[LLVMdev] PATH and LD_LIBRARY_PATH

Thu Jul 19 21:30:22 PDT 2007

On Thu, 2007-07-19 at 21:03 -0700, Chris Lattner wrote:
> On Thu, 19 Jul 2007, Reid Spencer wrote:
> > With the pending reorganization of the software, I have some questions
> > about how developers set their PATH and LD_LIBRARY_PATH variables when
> > working with LLVM. This is a bit long winded, but bear with me.
> 
> ok :)
> 
> > We're planning to break the "llvm" module up into three modules:
> >
> >      * support - lib/Support, lib/System, autoconf, make support,
> >        utilities
> 
> which utilities?  The C++ programs in llvm/utils should not be moved.

No, I was thinking more like "mkpatch" and "llvmgrep".

> 
> >      * core - VMCore, Asm, Bitcode and the essential IR tools (llvm-as,
> >        etc.)
> 
> I'm still not convinced that this is useful to split out from the rest of 
> the LLVM tree, we should discuss this again after support is split out.

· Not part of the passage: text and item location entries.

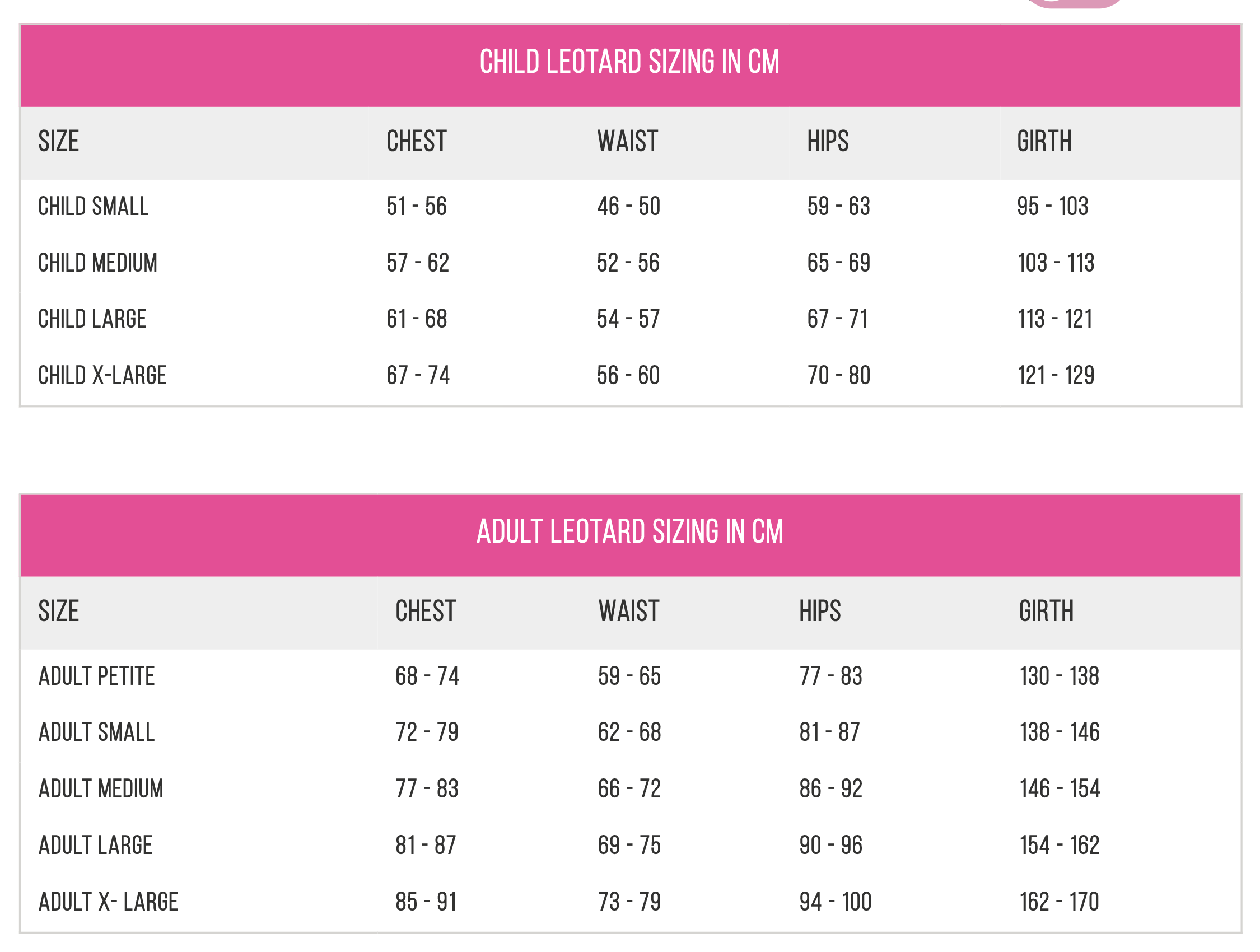
Task: Click the Adult Leotard Sizing in CM title
Action: point(629,531)
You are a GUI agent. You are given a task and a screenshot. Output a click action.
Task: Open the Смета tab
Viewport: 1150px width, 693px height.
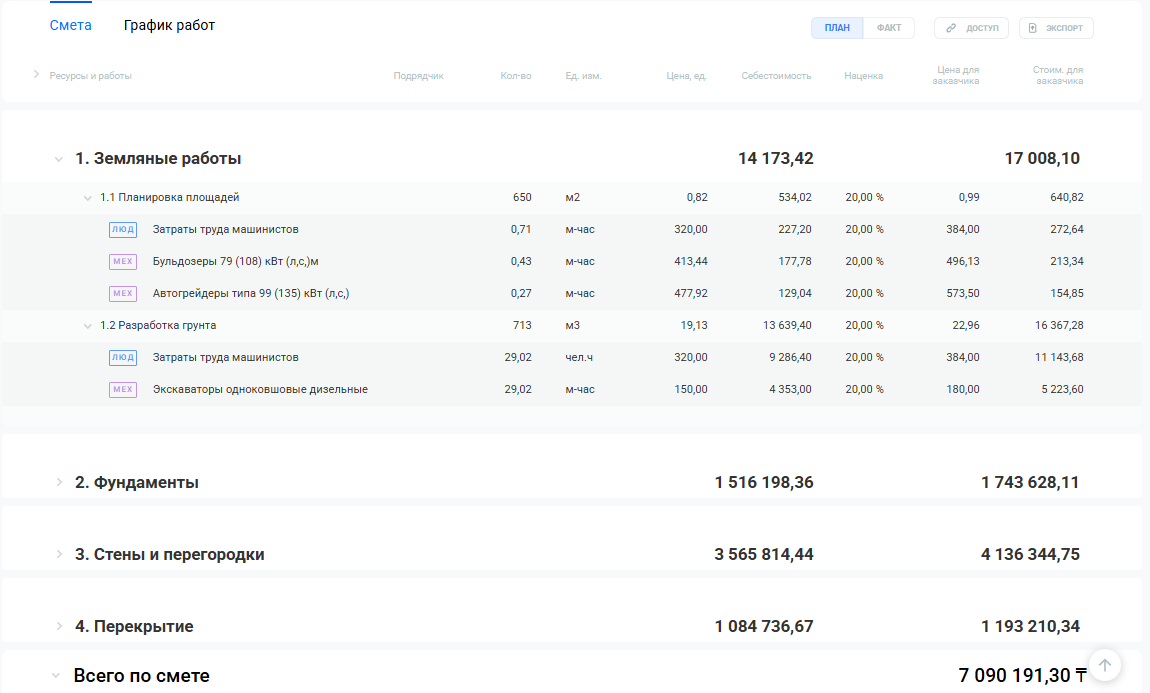tap(71, 25)
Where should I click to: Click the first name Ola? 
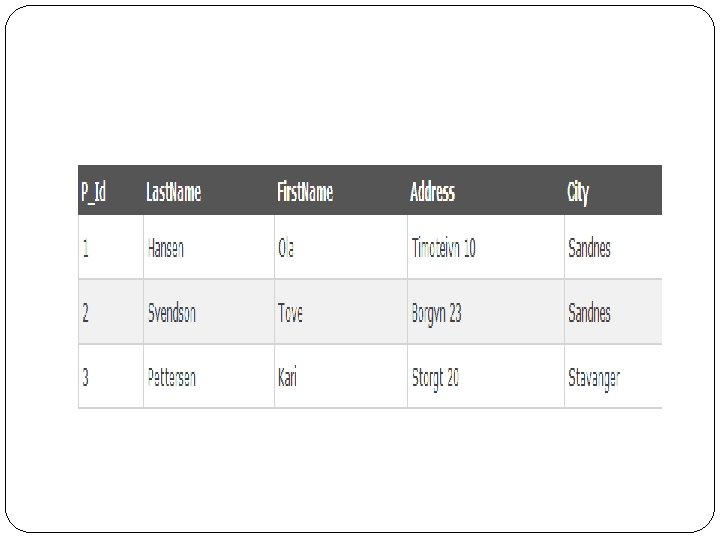(288, 248)
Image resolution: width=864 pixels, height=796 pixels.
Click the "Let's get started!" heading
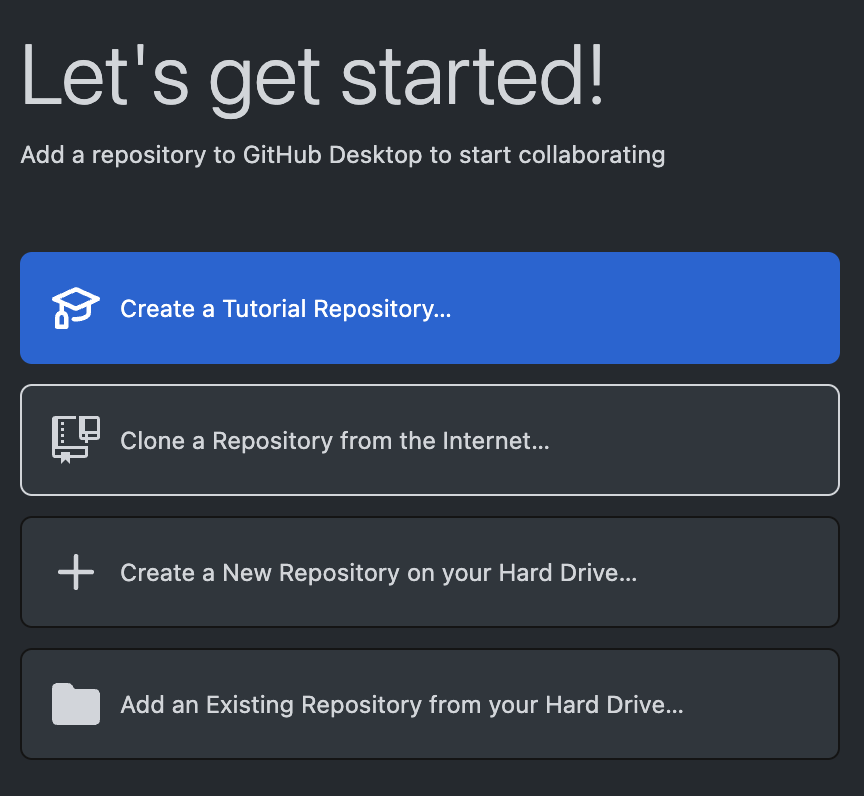313,77
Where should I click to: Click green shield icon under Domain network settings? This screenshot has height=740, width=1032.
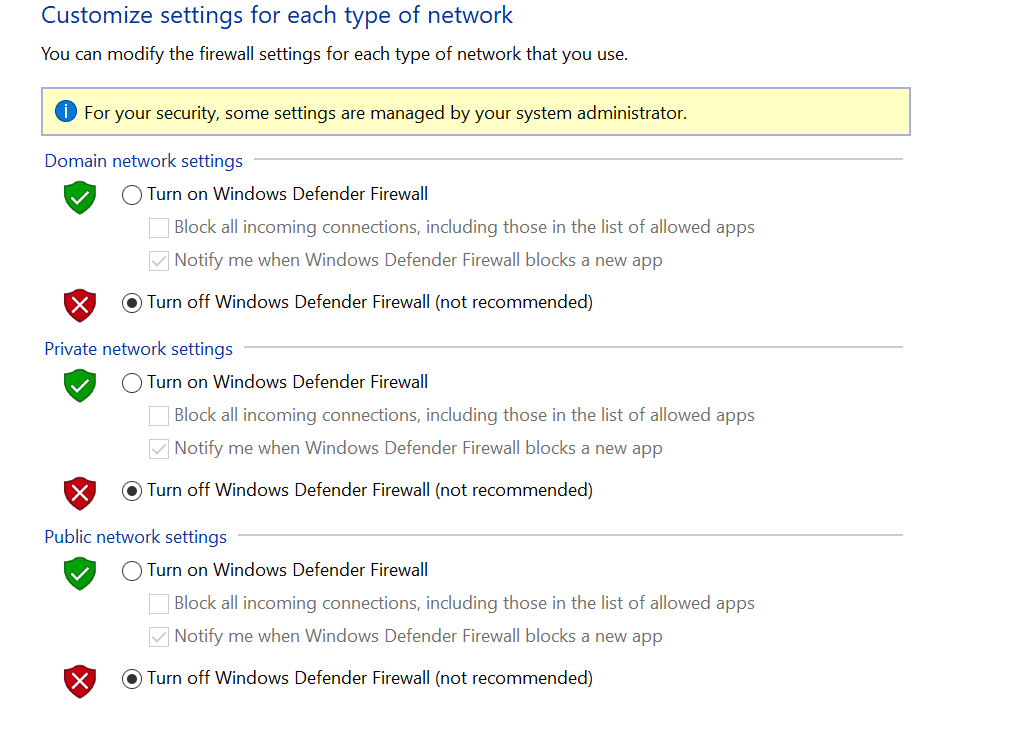(80, 197)
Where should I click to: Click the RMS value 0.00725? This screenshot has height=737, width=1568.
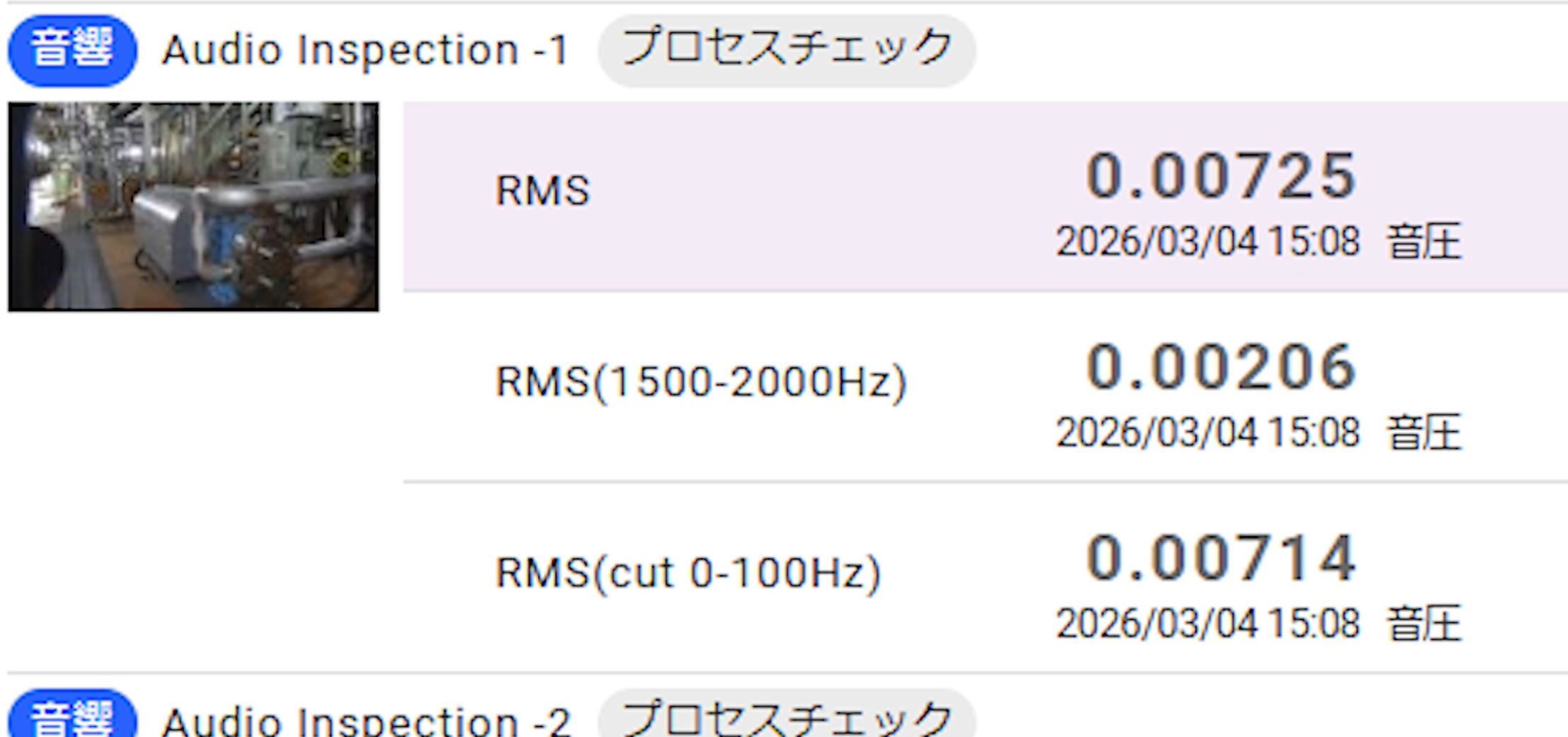1221,175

Surely. About the only reason is for modules that only work with the IR
and don't want to have to compile all of the transforms and targets just
to use the IR. I know there's no technical difference, its merely a
developer convenience. In any event, we can discuss later. My point was
there will be more modules.

> 
> >      * opt (not sure that's the final name) - everything else:
> >        Analysis, Transforms, CodeGen, Target, etc
> >
> > Additionally, there are new modules such as "hlvm", "cfe",
> > "llvm-gcc-4.2" and undoubtedly more to come in the future.
> 
> Yep.
> 
> > We haven't decided the final architecture so don't quibble about what
> > goes in what module (yet). The point is, there will be several modules
> > instead of everything being in "llvm". With this situation we can no
> > longer just put llvm/Debug/bin in PATH and llvm/Debug/lib in
> > LD_LIBRARY_PATH and just have things work. Build products would be
> > places in the Debug/bin and Debug/lib directories for each module.
> 
> Ok.
> 
> > However, even with only a single checkout (environment) of llvm
> > software, there are details to be taken care of. We would like to
> > support this better, but the question is how.
> >
> > Here are some of the issues:
> >      * On some platforms you set SHLIB_PATH or SHOBJ_PATH, etc.
> 
> This is up to the user to know what to do.
> 
> >      * With more modules the PATH and LD_LIBRARY_PATH become long (one
> >        entry per module). Having every module's Debug/bin in PATH and
> >        Debug/lib in LD_LIBRARY_PATH gets hard to maintain when there's
> >        multiple environments.
> 
> Lets take a specific example, someone working on the clang front-end.  For 
> these people, they will check out support,llvm, and clang modules.  If 
> they *only* are playing with the front-end, and don't want to install, 
> they just need to add the clang bin directory to their path.  If they also 
> want convenient access to the llvm tools, they can add that dir to their 
> path.  This seems reasonable to me.
> 
> Regardless of the users PATH setting, the build process for  the various 
> modules should invoke the tools from other modules *without* PATH 
> needing to be set.

Yeah, its more LD_LIBRARY_PATH that I'm concerned about. It can and does
screw up linking if its set wrong.

> 
> >        Furthermore, the paths need to change
> >        when you switch to a release or release+asserts or release
> >        +expensive_checks build.
> 
> We have this problem today, it isn't a significant issue AFAICT.
> 
> >      * There are inter-dependencies between modules which may affect
> >        the relative ordering of the PATH and LD_LIBRARY_PATH component
> >        paths.
> 
> This is only an issue if you have a name collision, right?  IF so the 
> answer is "don't do that" :)

Sure .. this entire email is about striking a balance between making the
build system "fool proof" and "flexible".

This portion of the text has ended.